Problem requirements: Find the line that contains "This screenshot has height=352, width=1568.". Repeat that line and all lines following it, exactly, through the end of the listing below.

Data for review:
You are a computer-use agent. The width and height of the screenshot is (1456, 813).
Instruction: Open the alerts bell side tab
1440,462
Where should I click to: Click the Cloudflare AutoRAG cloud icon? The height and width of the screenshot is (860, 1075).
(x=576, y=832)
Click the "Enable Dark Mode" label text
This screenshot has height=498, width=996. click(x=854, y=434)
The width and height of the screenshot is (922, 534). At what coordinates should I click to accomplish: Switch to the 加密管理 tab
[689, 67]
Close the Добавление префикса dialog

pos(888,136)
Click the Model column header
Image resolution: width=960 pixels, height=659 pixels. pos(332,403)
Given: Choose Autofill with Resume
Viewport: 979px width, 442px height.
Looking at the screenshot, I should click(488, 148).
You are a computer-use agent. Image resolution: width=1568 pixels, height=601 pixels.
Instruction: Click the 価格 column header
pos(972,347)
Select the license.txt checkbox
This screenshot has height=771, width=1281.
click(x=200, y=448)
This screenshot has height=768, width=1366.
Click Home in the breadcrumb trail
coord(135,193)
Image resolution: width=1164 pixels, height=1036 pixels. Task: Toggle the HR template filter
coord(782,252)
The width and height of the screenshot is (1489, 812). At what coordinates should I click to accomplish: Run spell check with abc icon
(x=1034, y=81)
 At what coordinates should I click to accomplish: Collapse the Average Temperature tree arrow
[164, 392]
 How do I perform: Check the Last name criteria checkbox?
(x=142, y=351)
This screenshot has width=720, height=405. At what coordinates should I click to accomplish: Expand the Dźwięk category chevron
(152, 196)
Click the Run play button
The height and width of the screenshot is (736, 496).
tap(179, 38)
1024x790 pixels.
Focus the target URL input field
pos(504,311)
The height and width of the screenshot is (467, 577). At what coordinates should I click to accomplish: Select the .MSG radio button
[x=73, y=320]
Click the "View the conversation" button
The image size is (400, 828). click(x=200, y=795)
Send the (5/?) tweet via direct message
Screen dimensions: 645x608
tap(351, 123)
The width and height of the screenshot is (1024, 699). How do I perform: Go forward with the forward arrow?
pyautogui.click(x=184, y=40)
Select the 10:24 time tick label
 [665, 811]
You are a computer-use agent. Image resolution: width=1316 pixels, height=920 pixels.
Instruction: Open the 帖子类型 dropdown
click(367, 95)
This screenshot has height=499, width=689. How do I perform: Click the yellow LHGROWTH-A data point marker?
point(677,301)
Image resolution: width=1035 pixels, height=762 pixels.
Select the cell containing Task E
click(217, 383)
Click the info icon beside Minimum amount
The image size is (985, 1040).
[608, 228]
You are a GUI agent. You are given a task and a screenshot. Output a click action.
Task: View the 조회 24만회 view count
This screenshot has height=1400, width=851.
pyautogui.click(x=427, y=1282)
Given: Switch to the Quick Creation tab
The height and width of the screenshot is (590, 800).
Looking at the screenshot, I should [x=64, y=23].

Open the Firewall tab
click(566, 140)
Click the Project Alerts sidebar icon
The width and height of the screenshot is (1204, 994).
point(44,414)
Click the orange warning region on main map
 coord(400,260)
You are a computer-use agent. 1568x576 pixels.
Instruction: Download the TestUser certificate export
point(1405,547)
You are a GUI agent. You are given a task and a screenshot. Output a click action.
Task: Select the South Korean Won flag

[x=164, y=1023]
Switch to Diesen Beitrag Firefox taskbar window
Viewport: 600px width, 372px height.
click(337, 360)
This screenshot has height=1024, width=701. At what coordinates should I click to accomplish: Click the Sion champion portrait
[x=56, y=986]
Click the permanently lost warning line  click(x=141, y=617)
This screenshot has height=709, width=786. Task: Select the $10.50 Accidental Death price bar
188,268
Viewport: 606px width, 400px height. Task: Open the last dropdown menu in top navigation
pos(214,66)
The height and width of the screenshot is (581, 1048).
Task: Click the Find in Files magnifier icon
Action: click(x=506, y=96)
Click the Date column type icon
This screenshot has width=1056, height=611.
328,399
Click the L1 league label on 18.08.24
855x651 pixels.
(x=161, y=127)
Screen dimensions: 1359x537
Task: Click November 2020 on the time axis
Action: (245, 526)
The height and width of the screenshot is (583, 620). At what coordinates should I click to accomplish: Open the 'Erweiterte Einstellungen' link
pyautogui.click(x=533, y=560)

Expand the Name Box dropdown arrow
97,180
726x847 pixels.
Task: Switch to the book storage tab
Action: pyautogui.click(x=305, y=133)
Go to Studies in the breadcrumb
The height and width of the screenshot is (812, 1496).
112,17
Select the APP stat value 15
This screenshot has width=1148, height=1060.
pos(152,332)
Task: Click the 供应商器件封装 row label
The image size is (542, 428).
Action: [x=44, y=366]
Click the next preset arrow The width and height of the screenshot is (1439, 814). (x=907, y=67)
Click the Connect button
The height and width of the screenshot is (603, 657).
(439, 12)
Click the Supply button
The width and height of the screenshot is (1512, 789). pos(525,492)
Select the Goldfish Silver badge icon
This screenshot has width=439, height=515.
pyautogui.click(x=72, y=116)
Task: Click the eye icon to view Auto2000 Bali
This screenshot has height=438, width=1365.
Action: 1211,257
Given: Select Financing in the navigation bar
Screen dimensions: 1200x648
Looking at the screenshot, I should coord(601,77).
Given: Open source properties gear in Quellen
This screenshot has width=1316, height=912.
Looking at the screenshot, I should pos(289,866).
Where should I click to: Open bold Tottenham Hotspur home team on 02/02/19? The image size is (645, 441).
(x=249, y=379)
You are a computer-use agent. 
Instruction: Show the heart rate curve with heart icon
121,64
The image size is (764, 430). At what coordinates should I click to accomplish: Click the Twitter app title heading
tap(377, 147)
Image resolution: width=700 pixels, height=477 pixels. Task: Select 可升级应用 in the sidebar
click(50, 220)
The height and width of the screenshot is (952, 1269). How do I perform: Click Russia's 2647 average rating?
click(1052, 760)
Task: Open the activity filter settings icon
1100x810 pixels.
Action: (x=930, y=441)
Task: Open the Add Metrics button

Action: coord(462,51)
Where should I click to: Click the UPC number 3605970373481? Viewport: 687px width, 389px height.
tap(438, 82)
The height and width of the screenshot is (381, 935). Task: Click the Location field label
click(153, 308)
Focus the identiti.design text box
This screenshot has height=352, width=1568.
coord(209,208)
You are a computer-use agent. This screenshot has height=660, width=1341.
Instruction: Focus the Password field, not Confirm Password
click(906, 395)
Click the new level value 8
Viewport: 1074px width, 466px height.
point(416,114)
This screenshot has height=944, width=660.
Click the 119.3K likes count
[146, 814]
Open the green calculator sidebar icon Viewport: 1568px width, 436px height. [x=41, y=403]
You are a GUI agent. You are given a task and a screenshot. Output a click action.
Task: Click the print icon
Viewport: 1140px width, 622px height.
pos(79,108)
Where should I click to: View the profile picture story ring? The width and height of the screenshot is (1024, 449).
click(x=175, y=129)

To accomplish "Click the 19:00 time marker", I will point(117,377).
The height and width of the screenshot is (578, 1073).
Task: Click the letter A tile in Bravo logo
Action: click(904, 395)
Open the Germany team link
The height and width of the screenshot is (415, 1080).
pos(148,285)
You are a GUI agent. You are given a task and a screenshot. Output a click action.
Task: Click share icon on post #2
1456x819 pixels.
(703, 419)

Problem solution:
This screenshot has height=352, width=1568.
coord(209,208)
You are a computer-use agent. This screenshot has height=660, width=1341.
Instruction: Focus the Password field, not Confirm Password
click(906, 395)
Click the new level value 8
Viewport: 1074px width, 466px height.
point(416,114)
This screenshot has height=944, width=660.
Click the 119.3K likes count
[146, 814]
Open the green calculator sidebar icon Viewport: 1568px width, 436px height. [x=41, y=403]
You are a GUI agent. You are given a task and a screenshot. Output a click action.
Task: Click the print icon
Viewport: 1140px width, 622px height.
pos(79,108)
Where should I click to: View the profile picture story ring? The width and height of the screenshot is (1024, 449).
click(x=175, y=129)

To accomplish "Click the 19:00 time marker", I will point(117,377).
The height and width of the screenshot is (578, 1073).
Task: Click the letter A tile in Bravo logo
Action: click(904, 395)
Open the Germany team link
The height and width of the screenshot is (415, 1080).
pos(148,285)
You are a GUI agent. You are given a task and a screenshot. Output a click action.
Task: Click share icon on post #2
1456x819 pixels.
(703, 419)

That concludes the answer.